[Opening DOCUMENT SEGMENT section]
What is the difference between PSI, bar, and Pascal?▾
These are three common pressure units from different systems. Pascal (Pa): The SI base unit. 1 Pa = 1 N/m² (one newton per square meter). Very small — atmospheric pressure is about 101,325 Pa. Bar: Metric unit. 1 bar = 100,000 Pa. Very close to 1 atmosphere. Common in European engineering and meteorology. PSI (Pounds per Square Inch): Imperial unit used in the US. 1 PSI = 6,894.76 Pa. Common in tire pressure, hydraulics, plumbing. Conversions: 1 bar = 14.5038 PSI = 100,000 Pa. 1 atmosphere (atm) = 1.01325 bar = 14.696 PSI. For everyday US use: tire pressure (32 PSI ≈ 2.2 bar), blood pressure (120/80 mmHg ≈ 16/11 kPa).
[Closing DOCUMENT SEGMENT section]
TASK ITEM:
Carry the explanation of PSI, bar, and pascal pressure units further, picking up right after its final sentence.
[Opening DATA EXCERPT section]
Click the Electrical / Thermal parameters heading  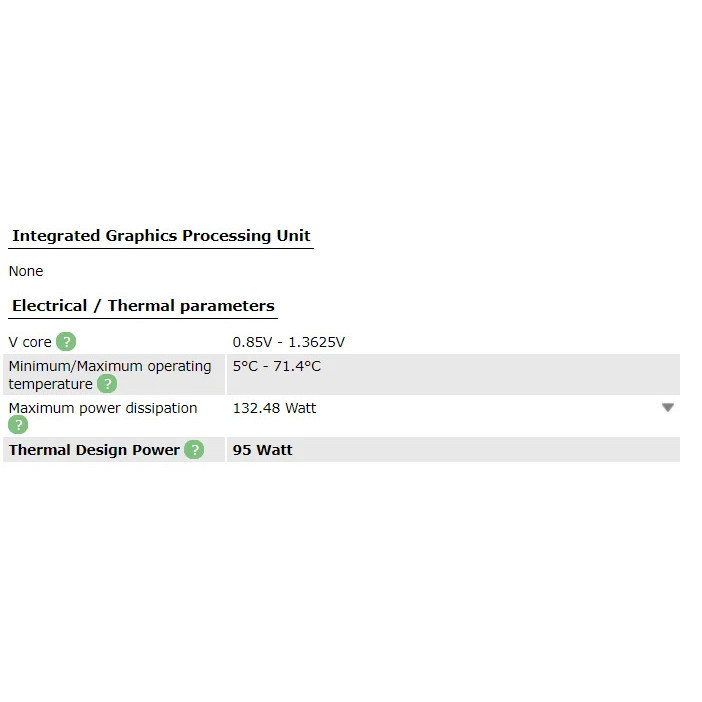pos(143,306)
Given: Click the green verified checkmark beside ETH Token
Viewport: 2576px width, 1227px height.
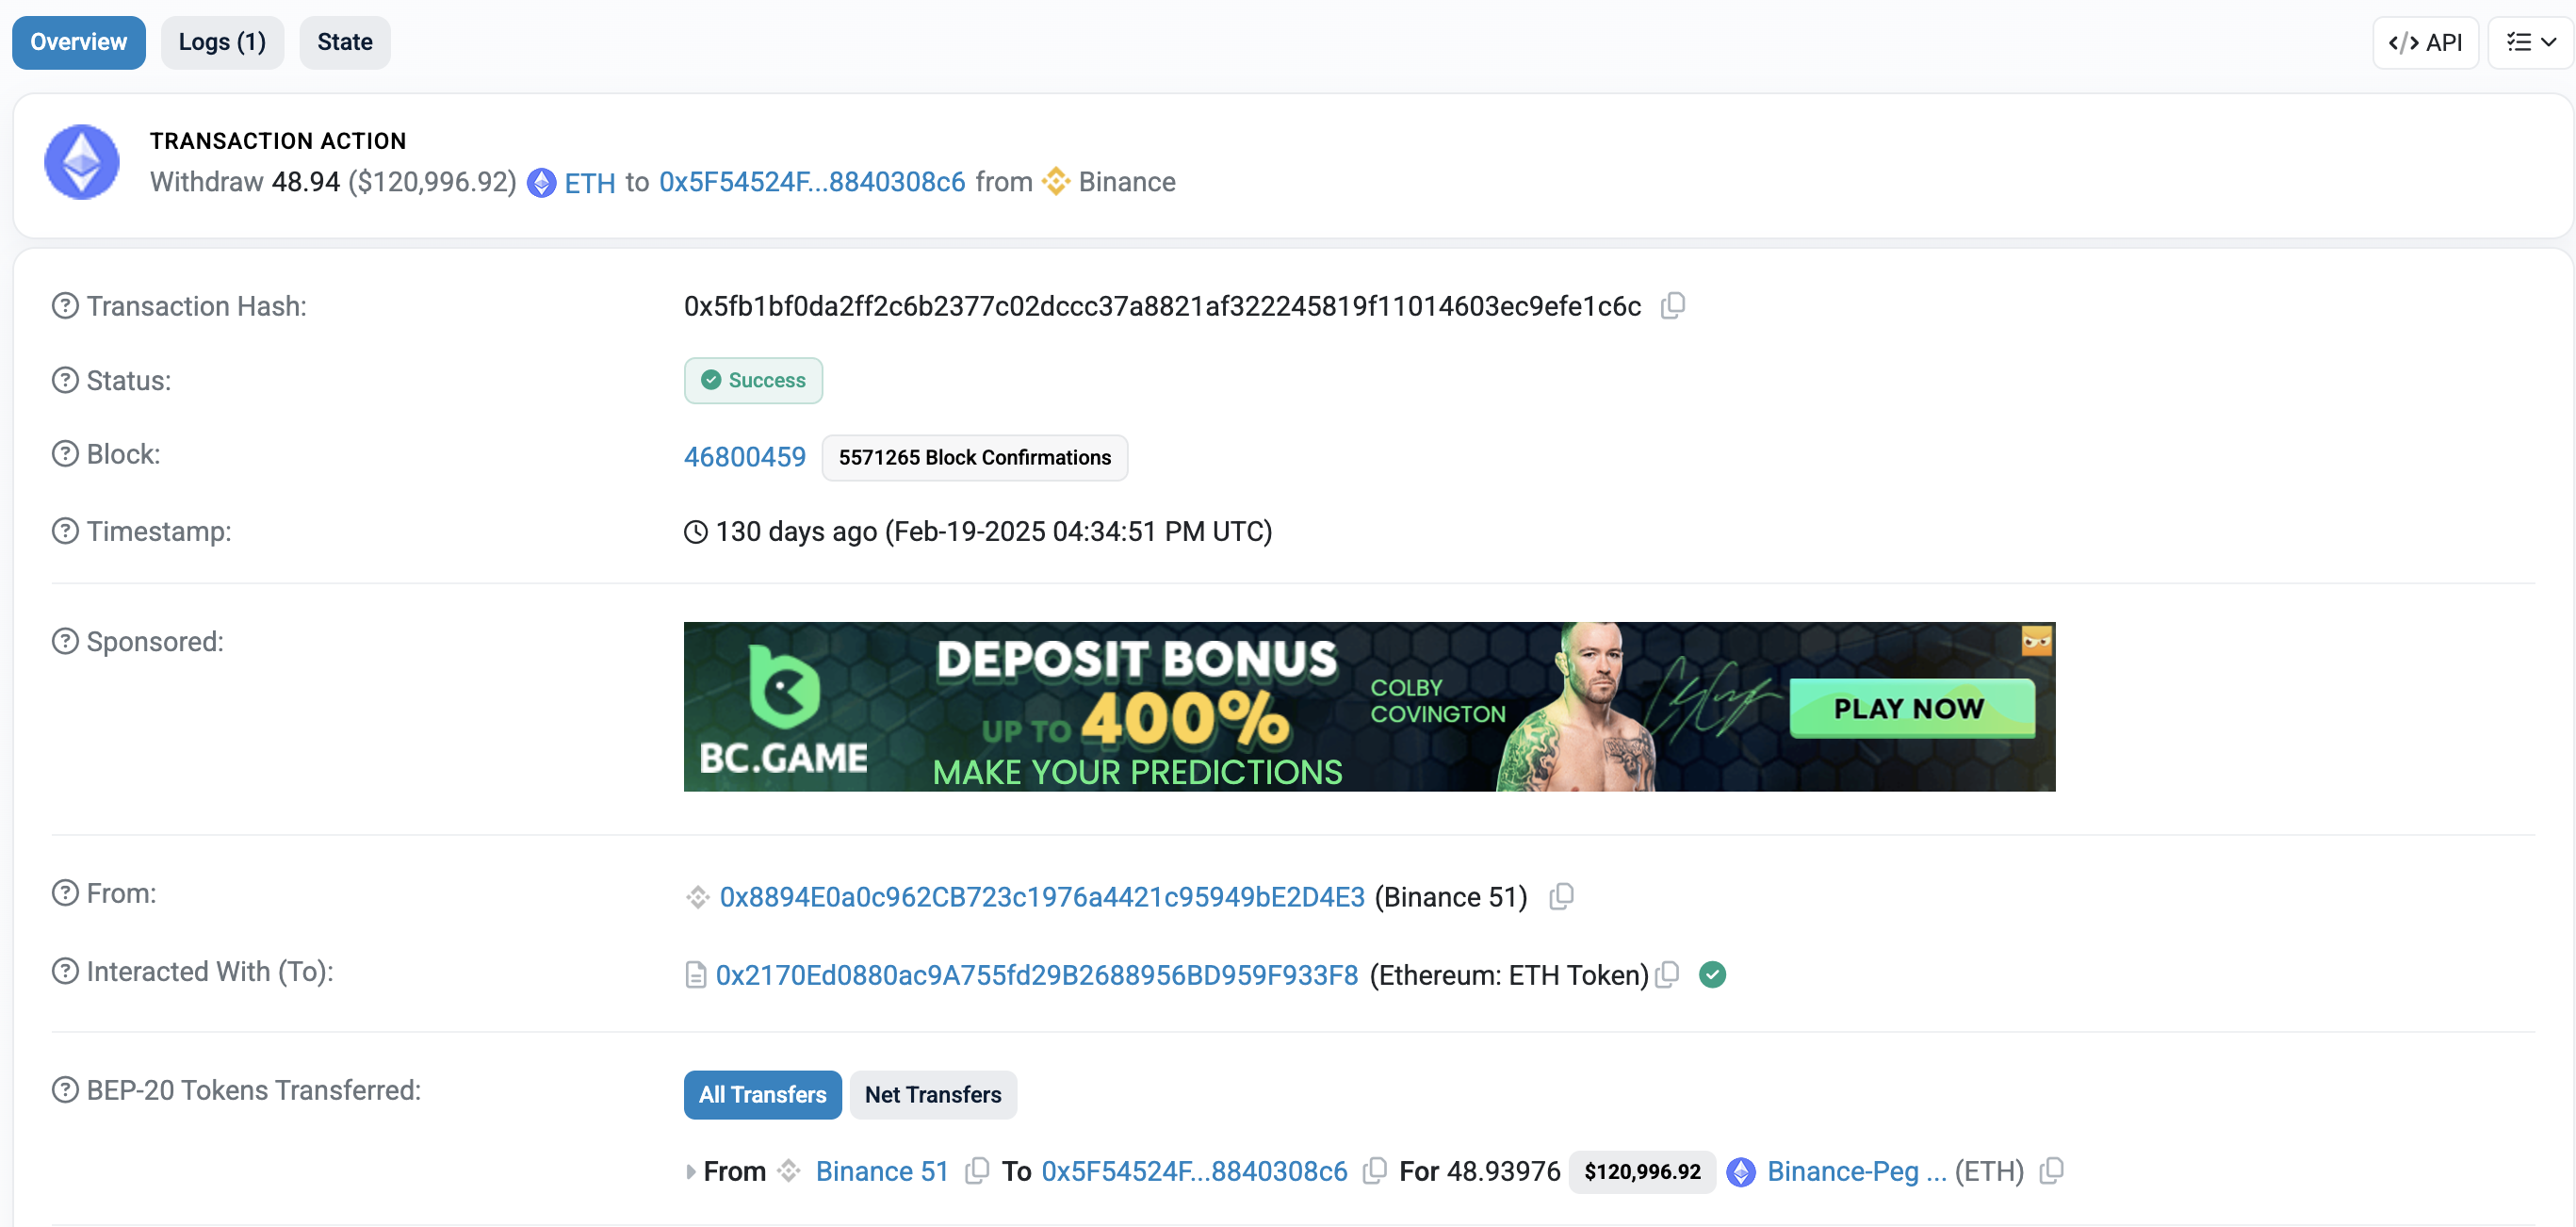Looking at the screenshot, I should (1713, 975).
[Closing DATA EXCERPT section]
RESPONSE TO THE TASK:
What is atmospheric pressure and how does altitude affect it?▾
Standard atmospheric pressure at sea level: 1 atm = 101,325 Pa = 1013.25 hPa (millibar) = 14.696 PSI = 760 mmHg = 29.92 inHg. Altitude effects: At 1,000m: ~898 hPa (11% lower). At 3,000m (Denver, CO): ~701 hPa (31% lower). At 8,849m (Everest summit): ~314 hPa (69% lower). Weather forecasting: High pressure (>1013 hPa) = clear/fair weather. Low pressure (<1013 hPa) = clouds/rain. Pressure drops ~12 hPa per 100m gain in elevation (roughly). Barometric pressure is typically expressed in hPa (= millibar) or inHg in aviation/weather.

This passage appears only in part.